◆ DATA SUPPLIED
• • • • •
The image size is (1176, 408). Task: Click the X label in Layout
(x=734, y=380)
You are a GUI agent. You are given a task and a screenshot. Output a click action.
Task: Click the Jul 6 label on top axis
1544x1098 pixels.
• • • • •
◆ WORK TO BE COMPLETED
Would you copy out all the entries above without changing a single character?

◆ SOLUTION TO THIS TASK
The image size is (1176, 408). Task: Click the X label in Layout
(x=734, y=380)
You are a GUI agent. You are given a task and a screenshot. Output a click action.
Task: Click the Jul 6 label on top axis
1544x1098 pixels.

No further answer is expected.